* [Page text]
(begin)

Originally proposed in 1980 and greatly inspired by Mobile Suit Gundam (1979–1980), the show created by Studio Nue (from an original concept by newcomer member Shoji Kawamori) was initially sponsored by a group called the "Wiz" (Uizu) Corporation that was prepared to fund a 48-episode run. "Wiz" wanted to produce the Sci-Fi show as an outer space comedy, but this clashed with Studio Nue's original idea of a more serious and epic "space opera" storyline. The resulting animosity between both companies made the initial pre-production of the series very difficult and full of delays.

However, by 1981 Wiz had gone out of business and the "Megaload/Megaroad" (Macross) project seemed to be in permanent hiatus. Studio Nue bought the rights of the show from "Wiz" and searched for a sponsor with no avail. Big West, an advertising agency looking to branch out into animation sponsorship, approached Studio Nue about the project and agreed to sponsor it. Big West insisted on a leaner budget, not convinced that the show would pan out as profitable and pared the episode count to 27 episodes (meaning the show would have ended with the battle against Boddole Zer's fleet). Even then, Big West found that the show was going to run more expensive than it had bargained for, and to secure more money, entered into a partnership with animation studio Tatsunoko Production which included international distribution (what would culminate in the creation of the "Robotech" adaptation a few years later).

(end)

* [Data block]
(begin)

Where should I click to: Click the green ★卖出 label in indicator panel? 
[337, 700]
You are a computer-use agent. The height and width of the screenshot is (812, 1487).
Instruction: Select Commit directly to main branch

(end)

* [What to do]
a - Please translate this sentence from the Macross production history into Spanish: "Big West, an advertising agency looking to branch out into animation sponsorship, approached Studio Nue about the project and agreed to sponsor it."
b - Carry the Macross production history forward from its last sentence.

* [Responses by task]
a - Big West, una agencia de publicidad que buscaba expandirse hacia el patrocinio de animación, se acercó a Studio Nue para tratar el proyecto y aceptó patrocinarlo.

b -
When Macross was first put in production, the anime was going to end with a total of 24 episodes. However, when the show debuted on 3 October 1982 (with only three episodes made so far), its stunning success among Japanese television audiences convinced Big West to approve an extension to 36 episodes, allowing the staff to end with the "two years after" story arc.

Animation work was contracted out to a number of sub-contracting studios, including Artland (Haruhiko Mikimoto's employer), the nascent AIC and Gainax studios, as well as the Tatsunoko-supplied AnimeFriend and Star Pro.

There were plans for a splashy ending to the series that would have shown major characters Misa Hayase and Hikaru Ichijo blasting off in the colonization ship SDF-2 Megaroad-01, but the sequence was scrapped due to lack of time and budget. However, due to fan demand this sequence was later used in the Macross Flashback 2012 OVA released in 1987.

Super Dimension Fortress Macross was produced as the first of the three Super Dimension mecha anime television series in Japan. It was followed by Super Dimension Century Orguss (1983) and Super Dimension Cavalry Southern Cross (1984). These shows were related in name only.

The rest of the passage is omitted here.